Forty percent of patient appointments are booked outside business hours. Without self-scheduling, those patients either call the next day (when they may have already booked elsewhere) or go to a competitor with online booking.
Feature 2: Test Results with Plain-Language Explanations
Accessing lab and imaging results is the second most common reason patients use portals. But raw lab results — a table of numbers with reference ranges — are meaningless to most patients.
Add plain-language interpretations alongside results. "Your cholesterol level is 210, which is slightly above the recommended range of under 200. Your doctor will discuss this with you at your next visit." This transforms an anxiety-inducing data dump into useful information.
If plain-language interpretations are not feasible for all results, at minimum flag abnormal values clearly and include a note about what happens next (will the doctor call, should the patient schedule a follow-up).
Feature 3: Two-Way Secure Messaging
Patients want to ask quick questions without scheduling an appointment or waiting on hold. "Can I take ibuprofen with my current medications?" or "My incision looks red — is this normal?" Two-way messaging between patient and care team handles these efficiently.
Set expectations about response time — "Messages are typically answered within one business day" — and triage messages so urgent concerns get escalated. Many practices find that secure messaging reduces phone calls by 25 to 35 percent.

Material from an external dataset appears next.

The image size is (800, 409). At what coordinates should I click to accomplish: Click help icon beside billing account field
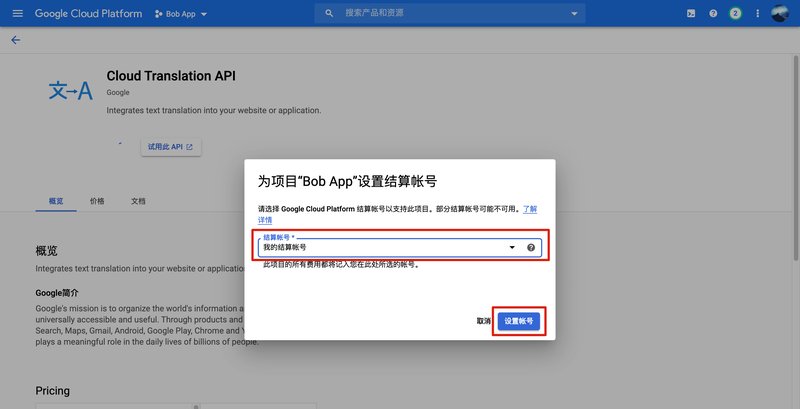tap(531, 247)
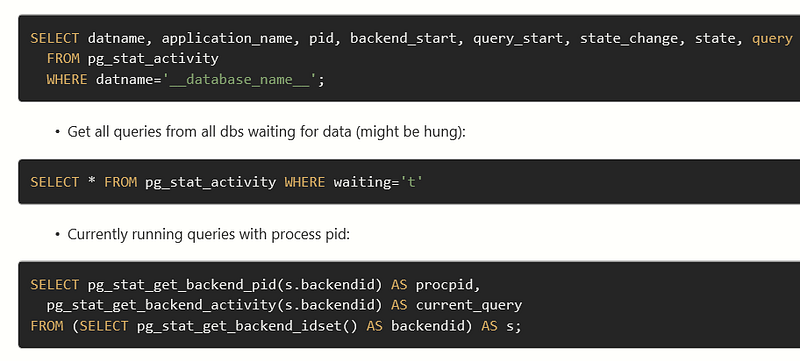Click pg_stat_activity in the first code block
This screenshot has width=800, height=361.
pos(153,59)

Feature 4: Prescription Refill Requests
Another high-frequency phone call that portals should eliminate. Let patients request refills by selecting from their active medication list and submitting a one-click refill request. The practice reviews and approves the request, and the patient receives confirmation with pharmacy details.
Feature 5: Pre-Visit Intake Forms
Digital intake forms that patients complete on their phone or computer before arriving save 10 to 15 minutes per visit and reduce data entry errors. New patient intake, medical history updates, insurance verification, and consent forms can all be handled digitally.

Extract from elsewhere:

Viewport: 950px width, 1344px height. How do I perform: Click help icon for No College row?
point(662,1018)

Design these forms for mobile completion. Use auto-fill where possible, limit free-text fields, and save progress so patients can complete forms in multiple sessions.
Feature 6: Visit Summaries and Care Plans
After each visit, provide a clear summary: what was discussed, what was prescribed, what tests were ordered, and what the patient should do next. Include links to educational resources about their condition.
This reinforces care plan adherence and gives patients a reference they can share with family members involved in their care.
Feature 7: Cost Transparency
Patients increasingly want to know what they will owe before a visit. A portal feature that provides cost estimates based on their insurance plan — even ballpark ranges — reduces billing surprises and builds trust.
This is admittedly complex to implement accurately, but even a "typical out-of-pocket cost for this visit type" range is better than no information. Practices that offer cost transparency report higher patient satisfaction and lower billing dispute rates.
Portal Design Principles
Mobile App Experience
Offer a native mobile app or at minimum a mobile-optimized web portal. Patients will not open a laptop to check a lab result. The portal experience should feel as natural as any consumer app.
Single Sign-On Simplicity
Forgotten passwords are the top barrier to portal adoption. Offer biometric login (fingerprint, face recognition) on mobile and magic link login via email. Eliminating password friction dramatically increases return usage.
Notifications That Drive Engagement
Push notifications for new results, appointment reminders, and provider messages bring patients back to the portal. Without notifications, the portal is out of sight and out of mind.
Build the portal around what patients do most often: schedule, message, and check results. Every other feature is secondary to these core interactions.